Any insight would be helpful - thanks

+1  A: 

The problem turns out to be SMB2 protocol caching changes - SMB2 is only used when both sides agree which is why it is only a problem for win2k8->win2k8 (vista & windows 7 also implement SMB2)

In SMB2 the client has a local cache that is only updated (by default) every 10 seconds, this means other machines can update the server share and it will not be seen until the cache becomes invalidated. I think, but have not confirmed with Microsoft at this point, that there is also some issue in the WindowsOnWindows layer in win2k8 when running 32bit applications - it would appear that they may get their own cache as well which might explain why my two interacting applications on the same machine didn't see the same view of the sever's share.

There a (at least) a couple work-arounds to this problem as provided by microsoft

  • Rewrite your code to use unbuffered file access
  • call FlushFileBuffers when you are done writing (but before you close the file)
  • Disable SMB2 on one or both machines

Run "regedit" on Windows Server 2008
based computer. Expand and locate the sub tree as follows.
HKLM\System\CurrentControlSet\Services\LanmanServer\Parameters Add a new REG_DWORD key with the name of "Smb2" (without quotation mark)
Value name: Smb2 Value type:
REG_DWORD 0 = disabled 1 = enabled
Set the value to 0 to disable SMB 2.0, or set it to 1 to re-enable SMB 2.0. Reboot the server.
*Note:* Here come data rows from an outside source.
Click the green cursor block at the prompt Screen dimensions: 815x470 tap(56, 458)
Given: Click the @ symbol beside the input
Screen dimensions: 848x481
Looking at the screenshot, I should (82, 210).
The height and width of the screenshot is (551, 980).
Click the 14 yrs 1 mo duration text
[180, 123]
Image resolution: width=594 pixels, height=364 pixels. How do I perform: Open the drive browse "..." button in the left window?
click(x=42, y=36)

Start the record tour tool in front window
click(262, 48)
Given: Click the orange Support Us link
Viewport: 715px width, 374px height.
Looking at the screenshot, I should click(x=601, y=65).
  • Disable the SMB2 caching on the client machine

Configure the below keys with the desired timeout value for refreshing the local cache. Setting these keys to zero will disable the respective cache.

HKEY_LOCAL_MACHINE\SYSTEM\CurrentControlSet\Services\LanmanWorkstation\Parameters:

FileInfoCacheLifetime FileNotFoundCacheLifetime DirectoryCacheLifetime All values are DWORD, specified in seconds

SMB2 Registry settings

Ruddy
A: 

Is this problem with SMB2.0 likely to cause other effects?

I have well established code which creates sequential files, then immediately writes to them.

On a Windows 7 PC this is not working properly, with the last few characters not writing to disc. The code has fflush() before fclose() as belt and braces, and opens files in commit mode.

The problem only occurs where there is a Windows 7 PC and 2008 server, and only when the file is written to a local Windows 7 drive - whether fixed or removeable - hence the SMB2.0 connection?

John Gold